Au-delà de la présence très médiatisée des éléments paramilitaires d’Africa Corps dans la région du Sahel, une infrastructure logistique bien plus discrète et complexe s’active en arrière-plan. Tandis que l’attention internationale se porte sur les troupes au sol, la Russie déploie un réseau aérien stratégique dont la portée excède largement le cadre de l’assistance militaire. Au cœur de ce dispositif se trouve une flotte de cargos russes, que les services de renseignement ont rapidement surnommée « Air Wagner ».
Sous le couvert d’accords de coopération en matière de défense avec les nations membres de l’Alliance des États du Sahel (le Mali, le Burkina Faso et le Niger), ce maillage logistique est en passe de devenir un instrument d’espionnage et d’ingérence des plus perfectionnés pour Moscou sur le continent africain.
Les manœuvres invisibles : 167 vols sous surveillance
Face aux contraintes imposées par les sanctions internationales, le Kremlin a mis en place un écosystème aérien opérant dans la clandestinité. Une récente investigation aéronautique a révélé l’ampleur de cette activité aérienne : pas moins de 167 vols cargos ont été formellement identifiés sur une période de seulement quatorze mois.
En approfondissant leurs recherches, les enquêteurs ont mis en évidence des milliers de rotations effectuées par une douzaine de compagnies aériennes interconnectées, toutes ayant des liens avérés avec des entités étatiques ou para-étatiques russes. Pour dissimuler ces opérations, les tactiques employées relèvent de la guerre hybride :
- Interruption volontaire des transpondeurs, dispositifs de localisation des aéronefs.
- Falsification ou occultation des plans de vol et des informations d’immatriculation.
- Utilisation privilégiée d’aéroports secondaires pour l’acheminement des marchandises.
Le constat des experts est clair : cette flotte ne se contente pas de transporter du personnel et des munitions.
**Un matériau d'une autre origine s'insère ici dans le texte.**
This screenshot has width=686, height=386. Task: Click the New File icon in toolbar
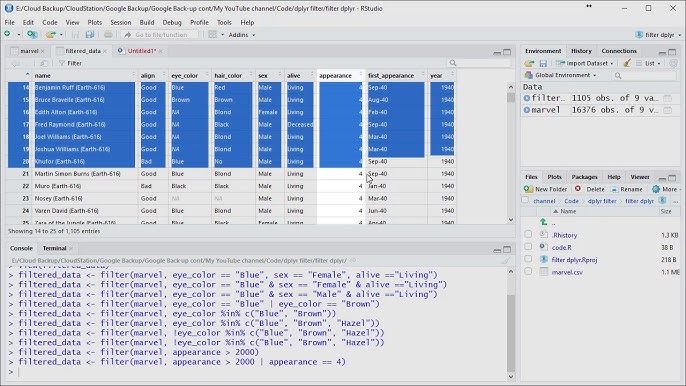[x=7, y=35]
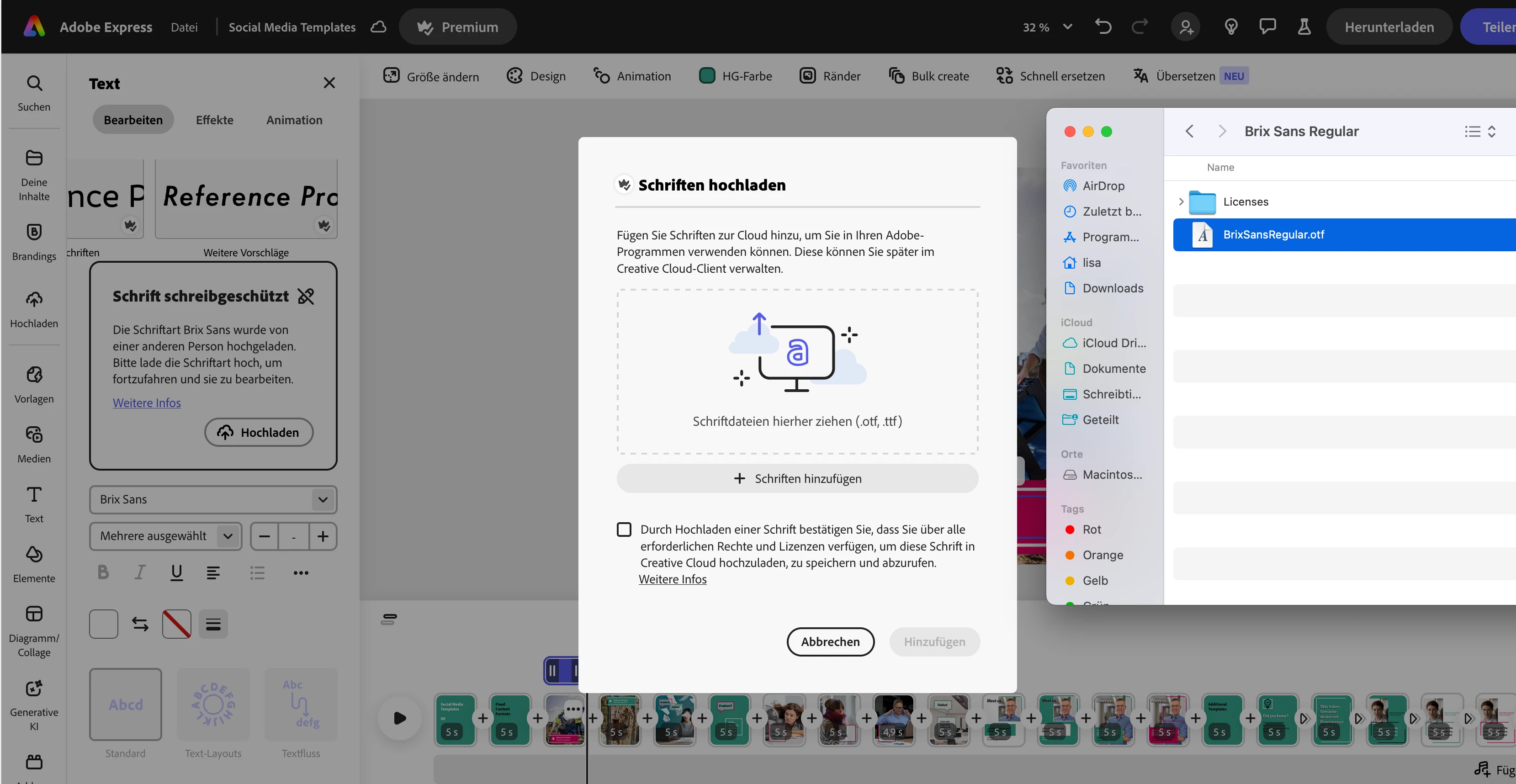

Elle achemine également du matériel d’interception, des systèmes de guerre électronique et des spécialistes du renseignement militaire russe (GRU). Chaque rotation devient ainsi une opportunité de cartographier et de surveiller l’espace sahélien avec une précision accrue.
De l’appui sécuritaire à une dépendance stratégique
Pour les gouvernements de l’AES, le partenariat avec Africa Corps est fréquemment présenté comme une solution rapide et inconditionnelle pour contrer le terrorisme. Cependant, l’analyse technique révèle que Moscou est en train de s’arroger le contrôle des infrastructures vitales de ces nations.
L’assistance russe ne se limite plus aux opérations militaires sur le terrain ; elle englobe désormais le transport stratégique, la maintenance exclusive des aéronefs militaires locaux, la formation des cadres nationaux et l’approvisionnement logistique. En s’établissant au cœur des bases aériennes de Bamako, Ouagadougou ou Niamey, les services de renseignement russes accèdent sans restriction aux données militaires souveraines des pays hôtes. Sous prétexte de consolider la sécurité des régimes en place, Moscou procède à l’écoute, à l’observation et à la collecte d’informations sur les ressources locales, les mouvements de troupes et les communications gouvernementales.
Le fardeau politique à long terme
« Air Wagner » et Africa Corps ne constituent en aucun cas des initiatives philanthropiques, mais plutôt des leviers d’influence brute. En offrant ce soutien logistique, le Kremlin réalise un double objectif stratégique : briser son isolement diplomatique en s’offrant une profondeur stratégique en Afrique, et s’assurer un droit de regard permanent sur la politique intérieure des pays de l’AES.
Pour les États sahéliens, l’avantage perçu à court terme en matière de sécurité immédiate pourrait rapidement se heurter à une réalité bien plus complexe. Le coût politique, caractérisé par une érosion progressive de la souveraineté face aux manœuvres discrètes de Moscou, s’avère déjà considérablement plus élevé que les bénéfices sécuritaires initialement promis. En ouvrant leurs espaces aériens à cette flotte fantôme russe, les pays de l’AES ont, peut-être involontairement, permis l’installation d’un acteur majeur de l’espionnage sur leur propre territoire, compromettant ainsi leur souveraineté.